But sticking to just the most humdrum clothing is a risk for Wal-Mart, too, as it carries lower margins than more fashionable apparel and isn’t as much of a traffic driver or an impulse buy. That is something Wal-Mart could use . . . .

I was struck not just by the chain’s need to encourage impulse buying, but by the fact that the writer assumes, as do probably 99.8% of the readers, that impulse buying is a good thing. But being impulsive is never a good thing.

“She’s so impulsive” is never a compliment. “Impulsive” is never a commendation in a reference. “He follows his impulses” is never something  you want to hear about a future son-in-law. “Poor impulse control” is never a line a parent wants to see in a school report. You do not want someone for whom you are financially responsible to use “impulsive” and “shopping” in the same sentence.
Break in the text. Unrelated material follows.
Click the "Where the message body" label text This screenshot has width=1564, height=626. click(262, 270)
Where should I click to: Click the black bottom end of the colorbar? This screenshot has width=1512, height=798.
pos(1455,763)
And yet impulse buying is an essential tool in modern sales and apparently a key to the success of companies like Wal-Mart.  They depend upon encouraging people to be what they should not be: not rational creatures who use their resources for ends they’ve chosen after due thought, but creatures of appetite, who take what they want without due thought, including adequate consideration not only of their ends but of the resources they have.

I know the gluttony or lust to which they appeal (I have to stay out of bookstores), and it’s my own fault when I give in to it, but encouraging people to live impulsively, and particularly to spend money impulsively, is wrong. It’s like serving an expensive wine at dinner, perhaps to show off your wine cellar, when most of your guests are alcoholics you know are barely keeping it together. They have free will and can ask for water, but that does not excuse your tempting them. Actually, it’s worse than that: it’s as if you tempted them to drink because you will benefit in some way by their beginning to drink again.

Companies that make money by tempting people to act impulsively aren’t going to change. There’s too much money in it to operate by a high view of man as a rational creature.  The culture in which one just didn’t tempt another like that is long gone, if it ever really existed. (Think of the days when hotels wouldn’t let unmarried people share a room, when now almost any major chain offers a selection of pornography piped straight to your room.)

What we need, maybe, is a campaign for deliberative buying. And a greater use of the disciplines of the spiritual life through which God tames our own impulses and appetites and makes us ever more rational and deliberative creatures.